--- Start Data supplied ---
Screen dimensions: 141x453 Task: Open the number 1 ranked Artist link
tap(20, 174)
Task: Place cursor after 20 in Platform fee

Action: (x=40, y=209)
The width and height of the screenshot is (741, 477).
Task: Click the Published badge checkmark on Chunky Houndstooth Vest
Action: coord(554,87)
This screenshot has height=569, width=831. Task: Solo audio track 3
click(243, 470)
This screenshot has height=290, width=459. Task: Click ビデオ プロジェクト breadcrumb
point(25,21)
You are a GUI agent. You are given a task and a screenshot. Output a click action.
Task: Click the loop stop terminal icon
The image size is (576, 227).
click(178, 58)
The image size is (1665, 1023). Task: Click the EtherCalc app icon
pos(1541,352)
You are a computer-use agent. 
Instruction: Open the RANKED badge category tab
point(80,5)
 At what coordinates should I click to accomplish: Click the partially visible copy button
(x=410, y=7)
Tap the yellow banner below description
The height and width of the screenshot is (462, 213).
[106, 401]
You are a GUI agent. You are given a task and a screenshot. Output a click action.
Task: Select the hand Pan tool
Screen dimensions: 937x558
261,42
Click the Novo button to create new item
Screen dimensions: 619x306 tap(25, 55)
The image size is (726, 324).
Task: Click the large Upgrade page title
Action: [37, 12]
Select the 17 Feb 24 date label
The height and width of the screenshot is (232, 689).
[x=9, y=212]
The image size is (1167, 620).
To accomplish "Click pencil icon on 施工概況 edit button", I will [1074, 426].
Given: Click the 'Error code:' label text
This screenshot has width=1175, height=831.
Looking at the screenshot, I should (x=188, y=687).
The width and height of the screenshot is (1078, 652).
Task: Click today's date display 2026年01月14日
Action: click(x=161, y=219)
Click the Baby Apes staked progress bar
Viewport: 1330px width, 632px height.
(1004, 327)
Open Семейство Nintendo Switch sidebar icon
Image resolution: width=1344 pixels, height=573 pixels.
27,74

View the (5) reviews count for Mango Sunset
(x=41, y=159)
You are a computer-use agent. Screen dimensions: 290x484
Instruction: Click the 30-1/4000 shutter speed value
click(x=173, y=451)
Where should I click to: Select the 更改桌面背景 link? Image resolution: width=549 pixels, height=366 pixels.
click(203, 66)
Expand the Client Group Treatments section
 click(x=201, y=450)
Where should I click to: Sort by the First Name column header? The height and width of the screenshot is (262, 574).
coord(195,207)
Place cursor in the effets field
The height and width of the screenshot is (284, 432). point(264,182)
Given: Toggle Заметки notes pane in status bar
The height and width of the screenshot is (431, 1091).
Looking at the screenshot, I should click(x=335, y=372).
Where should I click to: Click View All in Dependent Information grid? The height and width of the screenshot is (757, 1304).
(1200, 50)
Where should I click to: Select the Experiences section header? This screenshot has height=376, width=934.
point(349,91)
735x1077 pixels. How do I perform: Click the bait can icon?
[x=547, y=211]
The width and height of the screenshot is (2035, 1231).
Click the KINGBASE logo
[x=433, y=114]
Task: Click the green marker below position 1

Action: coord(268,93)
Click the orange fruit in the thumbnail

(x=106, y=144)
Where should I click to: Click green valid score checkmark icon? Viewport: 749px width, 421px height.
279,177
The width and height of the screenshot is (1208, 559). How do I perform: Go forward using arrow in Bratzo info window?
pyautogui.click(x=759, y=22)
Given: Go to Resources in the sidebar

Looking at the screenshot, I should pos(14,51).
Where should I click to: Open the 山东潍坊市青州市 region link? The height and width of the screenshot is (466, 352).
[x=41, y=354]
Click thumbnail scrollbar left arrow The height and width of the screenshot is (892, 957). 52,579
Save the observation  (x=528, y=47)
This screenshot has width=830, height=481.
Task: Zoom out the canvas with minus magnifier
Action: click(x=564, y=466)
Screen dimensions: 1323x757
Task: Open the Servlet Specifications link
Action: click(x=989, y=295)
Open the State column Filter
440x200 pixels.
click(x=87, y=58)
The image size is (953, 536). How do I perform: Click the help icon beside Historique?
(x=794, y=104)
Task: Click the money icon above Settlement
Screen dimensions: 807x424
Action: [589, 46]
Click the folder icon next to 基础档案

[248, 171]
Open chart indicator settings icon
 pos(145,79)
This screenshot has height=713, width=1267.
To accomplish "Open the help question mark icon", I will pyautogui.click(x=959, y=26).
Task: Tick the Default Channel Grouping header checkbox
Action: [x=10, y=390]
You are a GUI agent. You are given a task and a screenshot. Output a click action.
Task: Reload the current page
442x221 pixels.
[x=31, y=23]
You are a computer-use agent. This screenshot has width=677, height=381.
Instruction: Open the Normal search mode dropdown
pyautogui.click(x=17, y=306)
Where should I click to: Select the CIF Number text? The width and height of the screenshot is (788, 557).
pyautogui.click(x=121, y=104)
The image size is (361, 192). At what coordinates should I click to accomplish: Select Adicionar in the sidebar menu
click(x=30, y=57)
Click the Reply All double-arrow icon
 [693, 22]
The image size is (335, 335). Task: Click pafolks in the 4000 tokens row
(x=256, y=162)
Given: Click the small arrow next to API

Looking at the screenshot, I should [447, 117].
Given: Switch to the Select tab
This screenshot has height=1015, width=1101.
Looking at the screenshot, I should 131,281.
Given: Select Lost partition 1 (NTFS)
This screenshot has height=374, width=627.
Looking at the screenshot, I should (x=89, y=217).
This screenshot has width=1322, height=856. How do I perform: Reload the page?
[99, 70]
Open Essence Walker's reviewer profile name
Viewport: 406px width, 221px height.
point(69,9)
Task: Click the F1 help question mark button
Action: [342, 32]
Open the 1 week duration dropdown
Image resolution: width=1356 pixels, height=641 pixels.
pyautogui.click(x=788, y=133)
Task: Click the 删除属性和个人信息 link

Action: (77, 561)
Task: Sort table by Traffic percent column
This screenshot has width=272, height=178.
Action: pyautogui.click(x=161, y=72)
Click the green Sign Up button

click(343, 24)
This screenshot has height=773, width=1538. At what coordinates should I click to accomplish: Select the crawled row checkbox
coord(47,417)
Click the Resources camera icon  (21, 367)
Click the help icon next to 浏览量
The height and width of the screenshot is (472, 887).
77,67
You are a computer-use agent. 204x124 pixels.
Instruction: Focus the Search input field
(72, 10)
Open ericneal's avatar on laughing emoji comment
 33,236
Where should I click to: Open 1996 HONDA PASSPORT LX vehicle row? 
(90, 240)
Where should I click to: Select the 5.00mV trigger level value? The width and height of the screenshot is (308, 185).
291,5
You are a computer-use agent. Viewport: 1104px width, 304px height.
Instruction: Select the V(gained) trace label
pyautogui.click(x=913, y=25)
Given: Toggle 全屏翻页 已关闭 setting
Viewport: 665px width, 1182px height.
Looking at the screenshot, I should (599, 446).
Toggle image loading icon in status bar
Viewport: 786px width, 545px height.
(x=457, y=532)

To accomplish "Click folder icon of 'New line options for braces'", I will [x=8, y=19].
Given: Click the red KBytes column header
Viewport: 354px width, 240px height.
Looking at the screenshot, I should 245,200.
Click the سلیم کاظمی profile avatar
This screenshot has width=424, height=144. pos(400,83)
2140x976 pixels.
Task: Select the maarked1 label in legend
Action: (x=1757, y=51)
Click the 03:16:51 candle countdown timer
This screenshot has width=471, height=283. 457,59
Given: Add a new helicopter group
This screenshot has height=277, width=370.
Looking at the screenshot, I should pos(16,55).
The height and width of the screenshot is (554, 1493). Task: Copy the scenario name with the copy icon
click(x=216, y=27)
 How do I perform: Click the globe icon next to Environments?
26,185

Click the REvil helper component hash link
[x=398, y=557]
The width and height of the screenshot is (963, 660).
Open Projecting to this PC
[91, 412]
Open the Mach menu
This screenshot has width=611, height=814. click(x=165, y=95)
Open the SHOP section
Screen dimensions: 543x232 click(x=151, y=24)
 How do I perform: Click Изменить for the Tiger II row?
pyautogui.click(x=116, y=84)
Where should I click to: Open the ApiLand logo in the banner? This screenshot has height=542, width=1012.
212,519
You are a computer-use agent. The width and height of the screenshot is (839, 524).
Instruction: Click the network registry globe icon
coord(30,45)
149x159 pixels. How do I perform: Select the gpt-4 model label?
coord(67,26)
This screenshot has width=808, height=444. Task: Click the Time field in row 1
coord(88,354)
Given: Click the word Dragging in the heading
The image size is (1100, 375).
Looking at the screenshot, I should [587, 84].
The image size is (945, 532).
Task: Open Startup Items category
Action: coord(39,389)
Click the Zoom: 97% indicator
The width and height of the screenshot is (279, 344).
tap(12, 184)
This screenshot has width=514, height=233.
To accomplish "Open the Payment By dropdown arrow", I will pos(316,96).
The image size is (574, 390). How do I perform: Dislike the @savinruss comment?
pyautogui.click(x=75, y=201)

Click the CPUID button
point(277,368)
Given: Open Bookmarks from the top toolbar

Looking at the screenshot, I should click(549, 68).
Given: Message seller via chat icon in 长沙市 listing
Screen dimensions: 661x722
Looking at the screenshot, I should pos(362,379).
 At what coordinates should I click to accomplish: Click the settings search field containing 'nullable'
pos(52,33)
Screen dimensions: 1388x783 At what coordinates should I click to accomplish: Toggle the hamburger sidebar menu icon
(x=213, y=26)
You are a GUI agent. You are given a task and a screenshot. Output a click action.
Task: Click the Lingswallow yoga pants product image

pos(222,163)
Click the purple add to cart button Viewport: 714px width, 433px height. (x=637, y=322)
--- End Data supplied ---
Short task »
Can you repeat the data starting at the line containing "How do I perform: Click Изменить" and ending at the line containing "Looking at the screenshot, I should pos(362,379).", with both of those lines included?

The response »
 How do I perform: Click Изменить for the Tiger II row?
pyautogui.click(x=116, y=84)
Where should I click to: Open the ApiLand logo in the banner? This screenshot has height=542, width=1012.
212,519
You are a computer-use agent. The width and height of the screenshot is (839, 524).
Instruction: Click the network registry globe icon
coord(30,45)
149x159 pixels. How do I perform: Select the gpt-4 model label?
coord(67,26)
This screenshot has width=808, height=444. Task: Click the Time field in row 1
coord(88,354)
Given: Click the word Dragging in the heading
The image size is (1100, 375).
Looking at the screenshot, I should [587, 84].
The image size is (945, 532).
Task: Open Startup Items category
Action: coord(39,389)
Click the Zoom: 97% indicator
The width and height of the screenshot is (279, 344).
tap(12, 184)
This screenshot has width=514, height=233.
To accomplish "Open the Payment By dropdown arrow", I will pos(316,96).
The image size is (574, 390). How do I perform: Dislike the @savinruss comment?
pyautogui.click(x=75, y=201)

Click the CPUID button
point(277,368)
Given: Open Bookmarks from the top toolbar

Looking at the screenshot, I should click(549, 68).
Given: Message seller via chat icon in 长沙市 listing
Screen dimensions: 661x722
Looking at the screenshot, I should pos(362,379).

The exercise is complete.